Data retention: telcos and ISPs could be required to retain traffic and billing data for fixed periods for national security and law enforcement purposes under national legislation, but only where such measures are "necessary, appropriate and proportionate" and consistent with Community legislation, including human rights law.

The key issues in more detail
The new Directive is designed to give a technology-neutral face-lift to the existing telecoms data protection regime. Although it was not intended to create major changes of substance, many aspects of the wide-ranging proposal have proved controversial.
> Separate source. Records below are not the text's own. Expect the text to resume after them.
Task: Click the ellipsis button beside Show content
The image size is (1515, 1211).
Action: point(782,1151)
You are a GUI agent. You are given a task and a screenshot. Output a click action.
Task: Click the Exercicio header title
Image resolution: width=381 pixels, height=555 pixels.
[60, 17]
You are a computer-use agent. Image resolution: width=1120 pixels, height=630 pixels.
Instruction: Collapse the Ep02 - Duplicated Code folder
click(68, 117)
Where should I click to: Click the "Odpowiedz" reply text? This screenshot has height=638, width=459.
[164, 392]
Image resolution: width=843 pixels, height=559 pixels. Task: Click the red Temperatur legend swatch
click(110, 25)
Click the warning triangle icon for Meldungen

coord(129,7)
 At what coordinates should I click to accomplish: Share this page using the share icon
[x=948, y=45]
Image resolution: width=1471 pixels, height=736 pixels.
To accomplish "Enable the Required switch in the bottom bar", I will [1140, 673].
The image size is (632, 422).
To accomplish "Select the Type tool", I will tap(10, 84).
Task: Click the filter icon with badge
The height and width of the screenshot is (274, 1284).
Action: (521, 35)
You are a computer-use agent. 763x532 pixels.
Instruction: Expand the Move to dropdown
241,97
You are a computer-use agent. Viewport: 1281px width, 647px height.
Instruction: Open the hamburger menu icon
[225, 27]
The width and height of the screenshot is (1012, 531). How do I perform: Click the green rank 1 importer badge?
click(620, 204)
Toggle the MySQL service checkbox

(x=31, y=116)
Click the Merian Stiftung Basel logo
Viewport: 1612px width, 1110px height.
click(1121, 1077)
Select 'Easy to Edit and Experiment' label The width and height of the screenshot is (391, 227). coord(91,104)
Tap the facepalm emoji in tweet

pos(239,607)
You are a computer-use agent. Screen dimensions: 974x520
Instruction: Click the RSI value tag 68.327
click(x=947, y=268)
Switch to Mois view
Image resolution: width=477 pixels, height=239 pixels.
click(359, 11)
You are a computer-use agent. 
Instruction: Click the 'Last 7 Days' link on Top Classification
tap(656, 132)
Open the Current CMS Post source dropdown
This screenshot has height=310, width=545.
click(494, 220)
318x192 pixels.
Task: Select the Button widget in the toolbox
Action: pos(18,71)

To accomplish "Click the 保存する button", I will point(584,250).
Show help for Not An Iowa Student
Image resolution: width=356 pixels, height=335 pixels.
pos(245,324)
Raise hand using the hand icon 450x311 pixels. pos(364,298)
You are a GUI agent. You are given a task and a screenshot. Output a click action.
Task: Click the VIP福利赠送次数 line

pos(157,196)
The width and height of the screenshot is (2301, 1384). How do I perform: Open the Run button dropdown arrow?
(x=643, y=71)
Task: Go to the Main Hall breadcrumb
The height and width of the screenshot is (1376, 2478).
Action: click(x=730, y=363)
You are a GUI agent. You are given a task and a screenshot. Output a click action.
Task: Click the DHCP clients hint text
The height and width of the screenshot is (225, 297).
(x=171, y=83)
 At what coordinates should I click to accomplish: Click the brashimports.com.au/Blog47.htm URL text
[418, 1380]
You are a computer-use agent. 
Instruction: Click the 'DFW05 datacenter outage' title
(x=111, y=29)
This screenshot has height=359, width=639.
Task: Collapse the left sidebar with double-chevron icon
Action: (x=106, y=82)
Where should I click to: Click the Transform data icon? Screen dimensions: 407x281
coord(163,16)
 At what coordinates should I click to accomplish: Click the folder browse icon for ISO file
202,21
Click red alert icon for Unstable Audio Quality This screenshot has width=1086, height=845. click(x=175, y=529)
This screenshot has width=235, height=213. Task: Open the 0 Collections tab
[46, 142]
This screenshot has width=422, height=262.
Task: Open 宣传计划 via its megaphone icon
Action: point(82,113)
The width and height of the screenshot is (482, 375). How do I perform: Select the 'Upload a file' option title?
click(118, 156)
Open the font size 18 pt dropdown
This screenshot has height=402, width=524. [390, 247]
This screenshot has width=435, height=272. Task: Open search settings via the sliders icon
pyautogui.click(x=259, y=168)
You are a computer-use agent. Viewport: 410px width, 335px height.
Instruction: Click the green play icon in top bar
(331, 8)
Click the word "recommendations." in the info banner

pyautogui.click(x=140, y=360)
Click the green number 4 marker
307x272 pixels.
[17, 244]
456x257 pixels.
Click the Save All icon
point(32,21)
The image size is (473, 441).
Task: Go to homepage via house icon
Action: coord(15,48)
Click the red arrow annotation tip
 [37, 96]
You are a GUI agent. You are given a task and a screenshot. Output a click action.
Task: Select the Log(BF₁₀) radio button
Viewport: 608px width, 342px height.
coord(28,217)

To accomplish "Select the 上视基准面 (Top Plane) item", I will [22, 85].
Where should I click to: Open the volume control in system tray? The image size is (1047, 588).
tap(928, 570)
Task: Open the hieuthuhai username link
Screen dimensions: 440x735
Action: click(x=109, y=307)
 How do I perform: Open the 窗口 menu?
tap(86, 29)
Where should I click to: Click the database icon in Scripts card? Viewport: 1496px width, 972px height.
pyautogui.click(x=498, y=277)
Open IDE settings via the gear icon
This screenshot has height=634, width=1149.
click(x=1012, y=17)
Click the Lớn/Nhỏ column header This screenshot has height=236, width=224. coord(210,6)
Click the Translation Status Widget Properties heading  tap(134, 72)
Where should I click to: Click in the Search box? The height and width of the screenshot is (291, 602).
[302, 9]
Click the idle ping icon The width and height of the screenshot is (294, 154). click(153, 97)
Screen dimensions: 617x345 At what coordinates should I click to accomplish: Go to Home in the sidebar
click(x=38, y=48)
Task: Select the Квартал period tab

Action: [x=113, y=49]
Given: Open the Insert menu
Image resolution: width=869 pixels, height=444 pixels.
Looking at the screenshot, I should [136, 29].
Cookies: in its controversial vote last November, the European Parliament had originally voted to make the use of cookies subject to users' prior consent. One suggestion was that, effectively, this would have meant site users being greeted with pop up boxes as a means to give the requisite consent or be given the requisite information "in advance" (the approach favoured by the European Council) every time they clicked on a site. The compromise now reached by the different EU institutions, though far from ideal from a business perspective, represents a less disruptive and more commercially workable solution. The use of cookies is permitted, provided users are provided with "clear and comprehensive" information, inter alia, about the purposes of the processing, and are given the right to refuse such processing. Arguably, this merely confirms the existing UK legal position under the Data Protection Act 1998 which already requires data controllers to inform people about the purposes for which their details are to be processed, unless this is obvious from the context.